- Born: 28 June 1938 (age 87) Isle of Wight, England
- Occupations: retired British judge and barrister
- Spouse: Celia Joan Elderton ​(m. 1960)​
- Children: 3

= Thayne Forbes =

Sir John Thayne Forbes (born 28 June 1938) is a British retired judge and barrister. As a High Court judge, he presided over the trial of Harold Shipman who was convicted of 15 murders in 2000 and subsequently sentenced to life imprisonment. Shipman is now recognised as one of the most prolific serial killers in history. He led the Al-Sweady Inquiry, a five-year public enquiry that reported in 2014.

==Early life==
Forbes was born of Scottish parents on the Isle of Wight on 28 June 1938. He was educated at Winchester College, a public school in Winchester, Hampshire, and at Wolverton Grammar School, a co-educational state grammar school in Wolverton, Buckinghamshire. From 1957 to 1960, he studied law at University College London. He graduated with a Bachelor of Laws (LLB) degree and a Master of Laws (LLM) degree.

==Military service==
From 1963 to 1966, Forbes served as an Instructor Lieutenant in the Royal Navy. On 2 December 1966, he was placed on the Emergency List for four years. This marked the end of military service and began the time period during which he was liable for call-up.

==Legal career==
Forbes was called to the bar in 1966. In 1984, he was appointed Queen's Counsel (QC). On 13 March 1986, he was appointed a Recorder, a part-time judge.

On 5 June 1990, he was appointed a Circuit Judge. From 1990 to 1993, he was an Official Referee of the Technology and Construction Court. He was elected Bencher of the Inner Temple in 1991. On 24 May 1993, he was appointed a High Court Judge and was assigned to the Queen's Bench Division. He presided over the trial of Harold Shipman, a serial killer who was convicted 2000. Between 2001 and 2004, he was Presiding Judge of the Technology and Construction Court. He retired from the High Court in January 2009.
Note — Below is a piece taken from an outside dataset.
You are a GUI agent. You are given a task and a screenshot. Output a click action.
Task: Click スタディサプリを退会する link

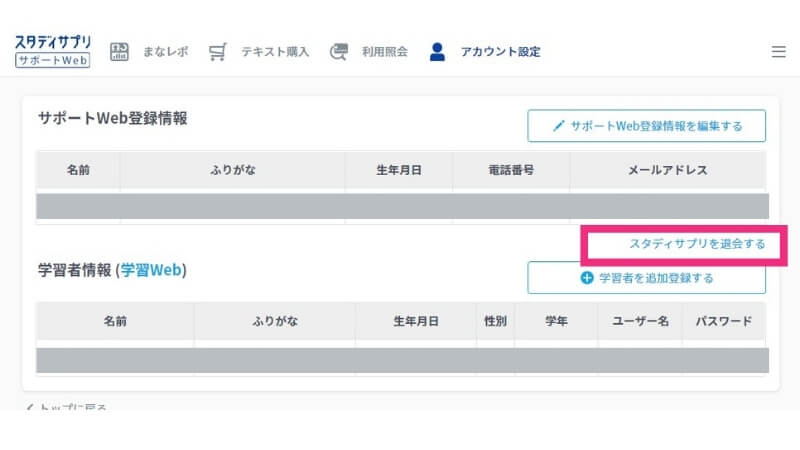[x=697, y=243]
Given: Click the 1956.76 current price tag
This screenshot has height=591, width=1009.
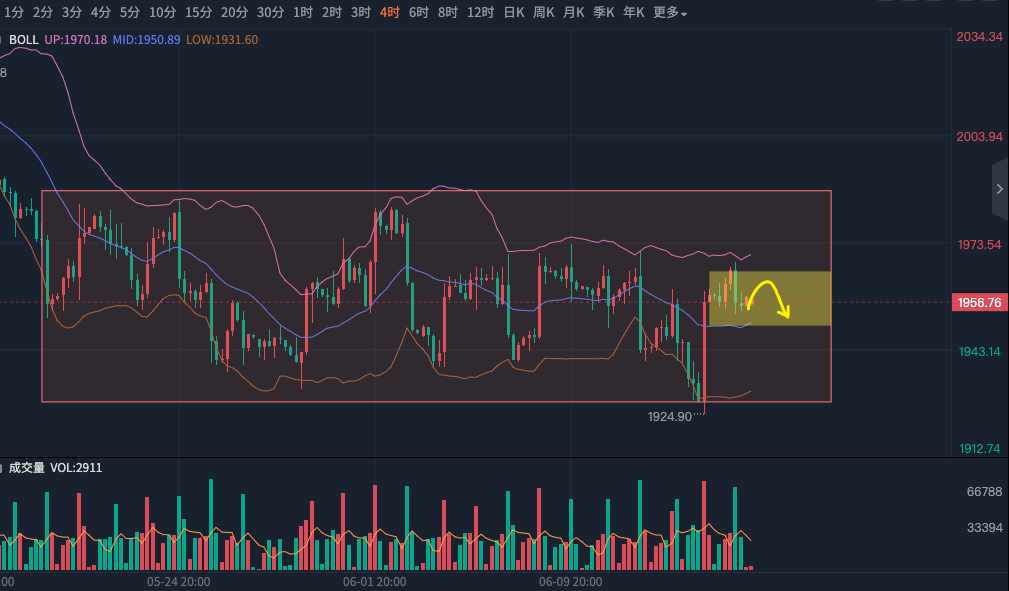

In 2009, the Al-Sweady Inquiry was set up to investigate allegations that British service personnel had murdered and ill-treated detainees in Iraq in 2004. On 25 November 2009, Forbes was appointed chairman of the public inquiry. The report was published in December 2014 and concluded that the allegations of torture and murder were untrue.

==Personal life==
In 1960, Forbes married Celia Joan Elderton. Together they have one daughter and two sons.